Filter the data for lines with the word "checkbox" and copy those lines.

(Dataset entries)
********************

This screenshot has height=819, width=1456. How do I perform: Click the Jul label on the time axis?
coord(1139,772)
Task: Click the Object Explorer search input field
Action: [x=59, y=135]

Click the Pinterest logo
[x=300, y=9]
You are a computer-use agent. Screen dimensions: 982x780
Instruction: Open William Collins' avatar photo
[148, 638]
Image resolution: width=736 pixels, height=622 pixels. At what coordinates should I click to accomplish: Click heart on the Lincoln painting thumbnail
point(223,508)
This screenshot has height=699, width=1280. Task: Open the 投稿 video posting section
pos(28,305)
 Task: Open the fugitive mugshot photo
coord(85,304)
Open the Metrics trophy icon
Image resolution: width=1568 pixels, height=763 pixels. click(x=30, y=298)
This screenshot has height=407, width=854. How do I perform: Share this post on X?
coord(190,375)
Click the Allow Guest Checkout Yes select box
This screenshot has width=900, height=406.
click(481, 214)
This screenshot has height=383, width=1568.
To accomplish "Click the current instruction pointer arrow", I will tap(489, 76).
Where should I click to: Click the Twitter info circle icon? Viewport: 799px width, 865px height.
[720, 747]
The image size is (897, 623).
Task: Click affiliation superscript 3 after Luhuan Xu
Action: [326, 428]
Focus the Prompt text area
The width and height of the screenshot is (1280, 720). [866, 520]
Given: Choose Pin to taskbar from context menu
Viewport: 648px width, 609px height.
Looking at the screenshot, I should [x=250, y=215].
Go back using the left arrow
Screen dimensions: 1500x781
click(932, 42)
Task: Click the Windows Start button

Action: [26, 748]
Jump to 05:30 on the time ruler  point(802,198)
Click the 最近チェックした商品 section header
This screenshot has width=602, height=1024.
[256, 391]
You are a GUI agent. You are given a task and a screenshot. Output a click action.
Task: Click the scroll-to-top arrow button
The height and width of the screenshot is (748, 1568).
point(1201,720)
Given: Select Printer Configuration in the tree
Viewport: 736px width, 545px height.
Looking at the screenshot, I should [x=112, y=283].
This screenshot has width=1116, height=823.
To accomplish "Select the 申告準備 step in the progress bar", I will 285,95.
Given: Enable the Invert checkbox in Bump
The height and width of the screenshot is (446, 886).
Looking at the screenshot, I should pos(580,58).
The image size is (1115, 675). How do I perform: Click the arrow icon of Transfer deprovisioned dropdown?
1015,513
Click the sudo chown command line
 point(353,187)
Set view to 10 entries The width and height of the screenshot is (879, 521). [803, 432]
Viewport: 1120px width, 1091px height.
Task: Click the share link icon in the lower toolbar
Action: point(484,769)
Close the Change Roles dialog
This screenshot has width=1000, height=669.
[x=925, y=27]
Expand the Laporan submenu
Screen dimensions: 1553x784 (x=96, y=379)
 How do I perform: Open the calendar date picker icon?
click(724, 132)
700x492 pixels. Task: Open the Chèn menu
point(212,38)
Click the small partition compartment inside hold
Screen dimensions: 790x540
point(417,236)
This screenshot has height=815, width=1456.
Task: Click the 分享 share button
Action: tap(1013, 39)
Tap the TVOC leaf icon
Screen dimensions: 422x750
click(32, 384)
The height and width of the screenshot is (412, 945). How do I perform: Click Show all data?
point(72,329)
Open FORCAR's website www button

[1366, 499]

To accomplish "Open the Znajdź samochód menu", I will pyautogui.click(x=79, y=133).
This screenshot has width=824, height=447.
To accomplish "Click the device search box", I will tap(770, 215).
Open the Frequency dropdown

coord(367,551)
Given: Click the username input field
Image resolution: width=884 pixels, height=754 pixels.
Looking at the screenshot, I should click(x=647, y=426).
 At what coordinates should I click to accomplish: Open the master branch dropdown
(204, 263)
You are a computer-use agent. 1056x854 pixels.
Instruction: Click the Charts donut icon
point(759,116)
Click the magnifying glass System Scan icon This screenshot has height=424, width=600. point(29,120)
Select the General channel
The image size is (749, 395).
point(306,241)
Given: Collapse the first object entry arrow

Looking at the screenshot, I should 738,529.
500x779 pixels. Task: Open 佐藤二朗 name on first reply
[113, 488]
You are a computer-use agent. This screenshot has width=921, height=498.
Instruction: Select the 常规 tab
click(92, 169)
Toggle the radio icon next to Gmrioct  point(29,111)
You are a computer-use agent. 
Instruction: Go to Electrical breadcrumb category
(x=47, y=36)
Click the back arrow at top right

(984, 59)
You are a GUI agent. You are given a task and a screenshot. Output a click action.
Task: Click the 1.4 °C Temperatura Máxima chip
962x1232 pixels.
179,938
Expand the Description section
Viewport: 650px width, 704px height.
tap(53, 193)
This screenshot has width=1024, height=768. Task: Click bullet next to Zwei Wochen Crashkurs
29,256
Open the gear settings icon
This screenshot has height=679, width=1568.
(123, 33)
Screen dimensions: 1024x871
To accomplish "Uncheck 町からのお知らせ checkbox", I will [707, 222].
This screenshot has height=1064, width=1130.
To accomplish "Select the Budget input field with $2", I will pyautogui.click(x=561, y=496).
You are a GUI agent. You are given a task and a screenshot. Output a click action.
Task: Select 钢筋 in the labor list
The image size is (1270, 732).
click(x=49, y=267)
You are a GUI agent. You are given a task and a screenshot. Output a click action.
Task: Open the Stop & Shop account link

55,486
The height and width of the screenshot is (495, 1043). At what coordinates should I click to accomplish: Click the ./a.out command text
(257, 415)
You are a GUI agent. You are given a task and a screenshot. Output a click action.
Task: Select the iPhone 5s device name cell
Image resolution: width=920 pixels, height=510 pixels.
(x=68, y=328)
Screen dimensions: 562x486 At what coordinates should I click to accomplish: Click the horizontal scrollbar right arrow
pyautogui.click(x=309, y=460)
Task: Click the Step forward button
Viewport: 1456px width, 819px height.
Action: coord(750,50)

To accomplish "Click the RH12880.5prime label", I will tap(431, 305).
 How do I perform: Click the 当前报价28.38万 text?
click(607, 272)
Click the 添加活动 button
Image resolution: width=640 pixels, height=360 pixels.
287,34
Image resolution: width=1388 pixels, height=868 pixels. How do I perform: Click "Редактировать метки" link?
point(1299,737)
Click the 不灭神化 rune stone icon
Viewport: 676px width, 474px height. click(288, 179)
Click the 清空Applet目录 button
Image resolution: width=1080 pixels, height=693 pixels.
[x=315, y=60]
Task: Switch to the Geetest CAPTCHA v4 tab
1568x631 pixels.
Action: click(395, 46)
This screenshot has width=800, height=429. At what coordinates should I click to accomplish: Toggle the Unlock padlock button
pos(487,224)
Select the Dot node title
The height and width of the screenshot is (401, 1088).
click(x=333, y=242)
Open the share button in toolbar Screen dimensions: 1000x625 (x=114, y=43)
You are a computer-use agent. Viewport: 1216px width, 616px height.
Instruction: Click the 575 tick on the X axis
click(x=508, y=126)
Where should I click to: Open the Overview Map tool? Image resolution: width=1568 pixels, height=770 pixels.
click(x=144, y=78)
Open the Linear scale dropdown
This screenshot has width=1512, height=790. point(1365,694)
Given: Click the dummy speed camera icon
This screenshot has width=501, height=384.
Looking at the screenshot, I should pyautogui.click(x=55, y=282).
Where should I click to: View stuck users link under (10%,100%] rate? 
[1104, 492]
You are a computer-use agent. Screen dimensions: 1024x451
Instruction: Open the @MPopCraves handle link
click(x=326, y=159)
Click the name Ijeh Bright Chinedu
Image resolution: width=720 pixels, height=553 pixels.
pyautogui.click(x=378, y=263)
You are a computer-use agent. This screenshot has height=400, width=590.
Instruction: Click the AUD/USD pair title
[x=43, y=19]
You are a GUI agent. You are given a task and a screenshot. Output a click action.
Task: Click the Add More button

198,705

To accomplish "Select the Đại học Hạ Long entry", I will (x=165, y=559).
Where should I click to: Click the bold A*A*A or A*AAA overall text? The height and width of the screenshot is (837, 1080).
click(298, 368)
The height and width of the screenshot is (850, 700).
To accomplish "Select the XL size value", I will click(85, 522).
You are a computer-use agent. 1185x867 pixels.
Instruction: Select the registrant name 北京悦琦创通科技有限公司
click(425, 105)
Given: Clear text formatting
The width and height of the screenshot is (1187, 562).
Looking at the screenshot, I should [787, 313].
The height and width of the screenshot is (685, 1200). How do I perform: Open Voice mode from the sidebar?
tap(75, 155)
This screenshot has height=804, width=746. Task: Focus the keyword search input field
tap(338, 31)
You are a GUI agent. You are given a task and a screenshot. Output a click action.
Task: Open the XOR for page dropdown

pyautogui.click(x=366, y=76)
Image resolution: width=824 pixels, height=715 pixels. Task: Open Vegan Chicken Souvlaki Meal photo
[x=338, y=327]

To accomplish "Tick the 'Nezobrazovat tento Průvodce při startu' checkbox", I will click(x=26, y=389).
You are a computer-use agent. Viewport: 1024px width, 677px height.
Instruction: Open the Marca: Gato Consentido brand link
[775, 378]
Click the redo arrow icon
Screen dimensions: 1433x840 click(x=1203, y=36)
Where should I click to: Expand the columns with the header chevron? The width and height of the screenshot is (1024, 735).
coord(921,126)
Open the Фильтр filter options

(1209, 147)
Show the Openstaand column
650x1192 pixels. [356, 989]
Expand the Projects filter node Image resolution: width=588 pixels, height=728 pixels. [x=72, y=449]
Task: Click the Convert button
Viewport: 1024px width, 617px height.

********************

• [ANSWER TO THIS EXERCISE]:
Given: Enable the Invert checkbox in Bump
To accomplish "Uncheck 町からのお知らせ checkbox", I will [707, 222].
To accomplish "Tick the 'Nezobrazovat tento Průvodce při startu' checkbox", I will click(x=26, y=389).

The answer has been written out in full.